[Extracted data entries]
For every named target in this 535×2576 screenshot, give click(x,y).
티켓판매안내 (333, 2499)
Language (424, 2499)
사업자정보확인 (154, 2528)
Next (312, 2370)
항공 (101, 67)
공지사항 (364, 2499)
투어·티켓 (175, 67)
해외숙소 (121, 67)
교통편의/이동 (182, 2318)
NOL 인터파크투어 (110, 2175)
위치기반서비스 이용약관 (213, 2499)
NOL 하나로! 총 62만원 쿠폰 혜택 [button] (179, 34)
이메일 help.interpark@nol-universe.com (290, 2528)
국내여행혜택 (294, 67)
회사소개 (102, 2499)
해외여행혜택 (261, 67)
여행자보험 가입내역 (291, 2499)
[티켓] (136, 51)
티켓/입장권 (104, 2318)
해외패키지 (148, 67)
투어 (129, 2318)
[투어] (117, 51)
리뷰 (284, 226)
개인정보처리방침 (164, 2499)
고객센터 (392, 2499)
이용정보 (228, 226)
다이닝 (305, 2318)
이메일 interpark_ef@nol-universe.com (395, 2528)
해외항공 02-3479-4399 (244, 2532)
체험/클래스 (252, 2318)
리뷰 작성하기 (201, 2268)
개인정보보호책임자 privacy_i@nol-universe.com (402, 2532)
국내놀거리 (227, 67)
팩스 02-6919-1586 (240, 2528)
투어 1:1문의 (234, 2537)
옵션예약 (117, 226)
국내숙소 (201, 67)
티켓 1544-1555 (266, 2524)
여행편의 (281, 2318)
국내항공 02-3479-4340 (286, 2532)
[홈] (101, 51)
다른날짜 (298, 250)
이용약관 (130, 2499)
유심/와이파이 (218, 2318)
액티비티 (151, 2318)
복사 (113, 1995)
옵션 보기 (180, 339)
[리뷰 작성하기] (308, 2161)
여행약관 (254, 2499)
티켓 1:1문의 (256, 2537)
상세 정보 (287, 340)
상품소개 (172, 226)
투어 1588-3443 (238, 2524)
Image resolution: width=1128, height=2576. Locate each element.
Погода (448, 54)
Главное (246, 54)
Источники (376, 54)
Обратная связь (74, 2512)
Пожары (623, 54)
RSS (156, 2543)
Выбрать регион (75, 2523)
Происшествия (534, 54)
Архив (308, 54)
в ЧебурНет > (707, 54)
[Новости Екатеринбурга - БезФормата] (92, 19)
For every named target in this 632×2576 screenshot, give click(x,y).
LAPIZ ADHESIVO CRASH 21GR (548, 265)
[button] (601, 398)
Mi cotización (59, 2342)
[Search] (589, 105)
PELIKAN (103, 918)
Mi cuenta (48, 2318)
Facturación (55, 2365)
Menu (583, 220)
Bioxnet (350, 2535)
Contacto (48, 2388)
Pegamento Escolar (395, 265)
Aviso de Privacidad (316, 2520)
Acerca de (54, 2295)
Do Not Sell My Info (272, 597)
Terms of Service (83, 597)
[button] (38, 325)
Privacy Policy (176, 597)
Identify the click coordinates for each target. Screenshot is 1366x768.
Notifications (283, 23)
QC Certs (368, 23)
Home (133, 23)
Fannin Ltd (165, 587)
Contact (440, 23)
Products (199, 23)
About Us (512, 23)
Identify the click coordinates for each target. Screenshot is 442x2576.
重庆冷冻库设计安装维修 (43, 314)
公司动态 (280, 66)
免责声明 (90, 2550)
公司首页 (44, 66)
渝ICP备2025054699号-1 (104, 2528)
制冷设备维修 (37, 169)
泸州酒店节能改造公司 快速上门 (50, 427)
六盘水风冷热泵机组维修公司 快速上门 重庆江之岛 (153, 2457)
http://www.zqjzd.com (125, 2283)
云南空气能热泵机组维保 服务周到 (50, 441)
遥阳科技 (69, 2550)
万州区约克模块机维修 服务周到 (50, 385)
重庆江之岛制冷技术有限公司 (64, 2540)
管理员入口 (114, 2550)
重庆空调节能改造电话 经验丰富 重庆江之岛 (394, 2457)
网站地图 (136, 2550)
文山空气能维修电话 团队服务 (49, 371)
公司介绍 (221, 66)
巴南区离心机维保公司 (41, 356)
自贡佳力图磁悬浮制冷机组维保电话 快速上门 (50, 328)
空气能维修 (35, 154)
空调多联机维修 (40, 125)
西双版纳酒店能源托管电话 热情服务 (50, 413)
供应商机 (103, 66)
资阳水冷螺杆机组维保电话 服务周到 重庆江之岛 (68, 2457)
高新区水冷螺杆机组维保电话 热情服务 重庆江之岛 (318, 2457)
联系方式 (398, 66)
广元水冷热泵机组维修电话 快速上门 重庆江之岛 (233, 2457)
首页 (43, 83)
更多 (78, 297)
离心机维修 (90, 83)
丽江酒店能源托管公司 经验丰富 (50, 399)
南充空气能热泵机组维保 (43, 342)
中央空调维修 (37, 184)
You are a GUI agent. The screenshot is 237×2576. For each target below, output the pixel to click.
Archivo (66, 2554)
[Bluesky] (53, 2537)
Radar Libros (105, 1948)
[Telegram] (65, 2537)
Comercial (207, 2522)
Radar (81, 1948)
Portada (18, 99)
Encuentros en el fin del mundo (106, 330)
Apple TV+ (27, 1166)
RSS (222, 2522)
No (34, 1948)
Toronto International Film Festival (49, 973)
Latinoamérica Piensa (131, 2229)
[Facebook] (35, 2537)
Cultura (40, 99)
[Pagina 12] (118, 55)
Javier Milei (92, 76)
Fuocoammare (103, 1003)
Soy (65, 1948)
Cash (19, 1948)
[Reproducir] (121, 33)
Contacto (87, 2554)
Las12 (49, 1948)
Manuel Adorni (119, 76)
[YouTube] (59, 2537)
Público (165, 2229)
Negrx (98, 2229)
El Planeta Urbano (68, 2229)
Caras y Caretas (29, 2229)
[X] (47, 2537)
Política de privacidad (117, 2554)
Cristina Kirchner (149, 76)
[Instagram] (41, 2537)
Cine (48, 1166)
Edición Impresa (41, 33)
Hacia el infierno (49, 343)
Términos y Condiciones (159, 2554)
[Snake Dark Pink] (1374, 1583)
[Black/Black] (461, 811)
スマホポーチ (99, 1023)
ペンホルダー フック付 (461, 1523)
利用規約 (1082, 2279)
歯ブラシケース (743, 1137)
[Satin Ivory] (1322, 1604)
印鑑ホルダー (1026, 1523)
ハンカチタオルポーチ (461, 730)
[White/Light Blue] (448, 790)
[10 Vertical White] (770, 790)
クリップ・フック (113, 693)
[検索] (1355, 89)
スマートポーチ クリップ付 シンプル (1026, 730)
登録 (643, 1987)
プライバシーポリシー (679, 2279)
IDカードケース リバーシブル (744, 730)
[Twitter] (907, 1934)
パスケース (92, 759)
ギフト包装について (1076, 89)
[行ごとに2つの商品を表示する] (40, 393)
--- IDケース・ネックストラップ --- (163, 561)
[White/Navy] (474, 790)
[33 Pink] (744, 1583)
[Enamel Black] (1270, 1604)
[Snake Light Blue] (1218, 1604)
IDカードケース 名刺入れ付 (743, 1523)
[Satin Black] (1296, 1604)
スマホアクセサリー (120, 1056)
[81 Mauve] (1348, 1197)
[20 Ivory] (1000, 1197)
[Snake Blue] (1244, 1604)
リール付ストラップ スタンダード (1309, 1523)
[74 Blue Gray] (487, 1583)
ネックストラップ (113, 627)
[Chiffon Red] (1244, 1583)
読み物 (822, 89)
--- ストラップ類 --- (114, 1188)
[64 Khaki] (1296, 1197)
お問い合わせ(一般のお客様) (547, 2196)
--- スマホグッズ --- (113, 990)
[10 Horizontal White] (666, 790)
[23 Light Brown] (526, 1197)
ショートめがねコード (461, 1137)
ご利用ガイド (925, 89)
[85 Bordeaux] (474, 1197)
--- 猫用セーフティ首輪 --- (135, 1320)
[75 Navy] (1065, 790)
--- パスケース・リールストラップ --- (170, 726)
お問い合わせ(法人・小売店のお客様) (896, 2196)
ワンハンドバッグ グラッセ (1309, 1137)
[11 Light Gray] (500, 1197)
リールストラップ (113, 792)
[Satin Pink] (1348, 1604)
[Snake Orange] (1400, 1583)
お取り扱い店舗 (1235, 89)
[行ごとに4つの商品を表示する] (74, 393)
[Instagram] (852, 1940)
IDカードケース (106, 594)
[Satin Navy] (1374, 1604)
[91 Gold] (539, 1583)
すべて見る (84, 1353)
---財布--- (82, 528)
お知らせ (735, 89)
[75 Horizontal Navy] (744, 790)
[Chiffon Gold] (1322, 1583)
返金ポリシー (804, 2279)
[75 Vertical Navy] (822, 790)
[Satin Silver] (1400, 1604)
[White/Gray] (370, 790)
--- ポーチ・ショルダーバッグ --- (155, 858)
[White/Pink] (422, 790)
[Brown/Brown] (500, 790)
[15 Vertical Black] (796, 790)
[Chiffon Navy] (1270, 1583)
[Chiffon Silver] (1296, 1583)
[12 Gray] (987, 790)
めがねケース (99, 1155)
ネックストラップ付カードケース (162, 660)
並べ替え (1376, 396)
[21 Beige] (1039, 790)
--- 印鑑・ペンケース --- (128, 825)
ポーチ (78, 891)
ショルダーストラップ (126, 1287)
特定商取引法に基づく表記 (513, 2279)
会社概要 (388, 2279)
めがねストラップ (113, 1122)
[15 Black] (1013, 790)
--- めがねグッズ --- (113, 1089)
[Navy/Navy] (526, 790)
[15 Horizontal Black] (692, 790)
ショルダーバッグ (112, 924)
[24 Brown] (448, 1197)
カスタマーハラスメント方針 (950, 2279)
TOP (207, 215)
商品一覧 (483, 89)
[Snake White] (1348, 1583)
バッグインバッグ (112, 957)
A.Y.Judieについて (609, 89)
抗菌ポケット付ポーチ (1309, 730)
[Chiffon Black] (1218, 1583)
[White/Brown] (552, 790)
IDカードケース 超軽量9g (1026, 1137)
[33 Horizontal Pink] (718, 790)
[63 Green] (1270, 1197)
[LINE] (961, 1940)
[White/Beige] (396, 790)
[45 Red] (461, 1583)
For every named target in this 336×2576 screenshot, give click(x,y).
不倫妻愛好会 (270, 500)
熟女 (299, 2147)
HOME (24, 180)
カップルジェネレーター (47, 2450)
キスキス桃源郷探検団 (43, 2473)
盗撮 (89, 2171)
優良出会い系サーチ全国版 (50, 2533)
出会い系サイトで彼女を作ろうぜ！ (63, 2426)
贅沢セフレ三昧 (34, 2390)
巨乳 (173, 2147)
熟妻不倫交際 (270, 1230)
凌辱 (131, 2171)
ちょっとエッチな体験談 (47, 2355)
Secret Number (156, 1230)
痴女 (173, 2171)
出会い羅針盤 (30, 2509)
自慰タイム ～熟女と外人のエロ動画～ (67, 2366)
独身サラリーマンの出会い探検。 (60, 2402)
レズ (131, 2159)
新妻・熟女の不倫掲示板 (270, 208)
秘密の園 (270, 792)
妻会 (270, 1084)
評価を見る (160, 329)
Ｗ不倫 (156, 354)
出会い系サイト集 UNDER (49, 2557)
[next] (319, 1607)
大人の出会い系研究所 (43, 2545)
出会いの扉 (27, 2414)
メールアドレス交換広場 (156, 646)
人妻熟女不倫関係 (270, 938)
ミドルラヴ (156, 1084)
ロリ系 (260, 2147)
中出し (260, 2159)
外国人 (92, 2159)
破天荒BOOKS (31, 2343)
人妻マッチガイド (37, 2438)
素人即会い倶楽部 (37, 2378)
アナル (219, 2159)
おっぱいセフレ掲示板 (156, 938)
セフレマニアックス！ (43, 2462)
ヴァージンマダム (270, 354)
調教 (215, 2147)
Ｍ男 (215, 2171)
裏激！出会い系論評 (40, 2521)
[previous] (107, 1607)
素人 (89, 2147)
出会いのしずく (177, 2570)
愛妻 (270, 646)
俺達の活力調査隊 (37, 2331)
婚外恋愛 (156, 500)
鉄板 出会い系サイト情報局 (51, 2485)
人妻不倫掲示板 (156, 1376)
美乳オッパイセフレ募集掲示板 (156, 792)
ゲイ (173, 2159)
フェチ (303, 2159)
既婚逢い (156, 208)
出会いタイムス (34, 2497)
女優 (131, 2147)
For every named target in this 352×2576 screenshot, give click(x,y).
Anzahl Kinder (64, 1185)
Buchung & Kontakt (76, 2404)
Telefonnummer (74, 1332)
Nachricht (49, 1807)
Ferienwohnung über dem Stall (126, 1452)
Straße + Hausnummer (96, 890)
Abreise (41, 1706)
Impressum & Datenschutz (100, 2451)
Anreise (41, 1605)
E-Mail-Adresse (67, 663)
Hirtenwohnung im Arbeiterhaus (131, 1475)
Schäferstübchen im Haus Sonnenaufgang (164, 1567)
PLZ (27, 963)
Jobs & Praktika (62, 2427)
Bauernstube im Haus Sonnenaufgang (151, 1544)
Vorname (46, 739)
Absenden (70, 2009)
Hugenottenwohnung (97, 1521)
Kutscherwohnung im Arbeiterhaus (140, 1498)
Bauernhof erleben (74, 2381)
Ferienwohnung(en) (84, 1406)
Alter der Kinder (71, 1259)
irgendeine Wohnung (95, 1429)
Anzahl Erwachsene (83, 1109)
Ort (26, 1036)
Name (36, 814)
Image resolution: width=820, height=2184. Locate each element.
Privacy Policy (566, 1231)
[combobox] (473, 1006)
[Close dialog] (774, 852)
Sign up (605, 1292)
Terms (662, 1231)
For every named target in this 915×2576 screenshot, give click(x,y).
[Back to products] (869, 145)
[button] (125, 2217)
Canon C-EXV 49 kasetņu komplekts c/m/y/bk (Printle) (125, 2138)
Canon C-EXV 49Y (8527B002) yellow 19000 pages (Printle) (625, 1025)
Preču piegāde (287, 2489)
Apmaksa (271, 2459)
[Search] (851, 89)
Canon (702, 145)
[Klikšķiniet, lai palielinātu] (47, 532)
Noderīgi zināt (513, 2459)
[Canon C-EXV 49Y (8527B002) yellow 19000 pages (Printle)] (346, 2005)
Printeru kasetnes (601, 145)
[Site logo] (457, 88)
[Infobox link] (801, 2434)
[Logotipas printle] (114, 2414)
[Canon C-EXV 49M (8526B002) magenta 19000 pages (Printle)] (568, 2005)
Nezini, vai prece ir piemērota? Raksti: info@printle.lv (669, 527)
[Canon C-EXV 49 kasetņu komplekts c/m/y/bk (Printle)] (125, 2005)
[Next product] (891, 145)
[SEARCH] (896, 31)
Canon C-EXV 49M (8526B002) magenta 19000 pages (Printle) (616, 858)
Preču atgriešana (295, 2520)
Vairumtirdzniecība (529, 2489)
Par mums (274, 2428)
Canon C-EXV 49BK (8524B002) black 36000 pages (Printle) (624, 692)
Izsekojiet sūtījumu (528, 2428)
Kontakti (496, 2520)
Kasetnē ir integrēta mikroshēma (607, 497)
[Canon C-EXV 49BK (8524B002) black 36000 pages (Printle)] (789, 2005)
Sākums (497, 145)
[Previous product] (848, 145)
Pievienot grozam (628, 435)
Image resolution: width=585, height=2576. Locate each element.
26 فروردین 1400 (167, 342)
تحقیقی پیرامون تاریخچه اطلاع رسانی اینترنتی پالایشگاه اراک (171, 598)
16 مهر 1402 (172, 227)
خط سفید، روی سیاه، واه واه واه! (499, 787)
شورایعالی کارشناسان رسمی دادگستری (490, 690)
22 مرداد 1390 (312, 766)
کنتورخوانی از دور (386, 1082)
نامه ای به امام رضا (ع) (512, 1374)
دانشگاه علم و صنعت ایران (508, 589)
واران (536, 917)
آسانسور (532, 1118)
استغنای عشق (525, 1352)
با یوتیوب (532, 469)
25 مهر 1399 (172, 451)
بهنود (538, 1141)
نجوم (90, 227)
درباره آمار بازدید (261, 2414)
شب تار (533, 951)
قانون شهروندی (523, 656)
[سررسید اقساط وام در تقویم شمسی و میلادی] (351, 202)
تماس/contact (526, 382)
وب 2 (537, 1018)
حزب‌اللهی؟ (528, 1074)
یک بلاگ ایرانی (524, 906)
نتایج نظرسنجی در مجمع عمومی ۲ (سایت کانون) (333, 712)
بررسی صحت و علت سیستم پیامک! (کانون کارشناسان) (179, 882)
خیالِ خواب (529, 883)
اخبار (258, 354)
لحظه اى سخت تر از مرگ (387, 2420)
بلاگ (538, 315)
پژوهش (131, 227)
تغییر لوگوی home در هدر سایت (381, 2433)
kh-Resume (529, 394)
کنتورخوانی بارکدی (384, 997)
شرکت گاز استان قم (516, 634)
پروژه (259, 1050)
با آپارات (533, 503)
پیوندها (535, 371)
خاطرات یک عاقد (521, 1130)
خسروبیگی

Work instructions: What lines above mention "give"? Copy each one.

Exercise result:
For every named target in this 535×2576 screenshot, give click(x,y).
For every named target in this 632×2576 screenshot, give click(x,y).
For every named target in this 336×2576 screenshot, give click(x,y).
For every named target in this 352×2576 screenshot, give click(x,y).
For every named target in this 915×2576 screenshot, give click(x,y).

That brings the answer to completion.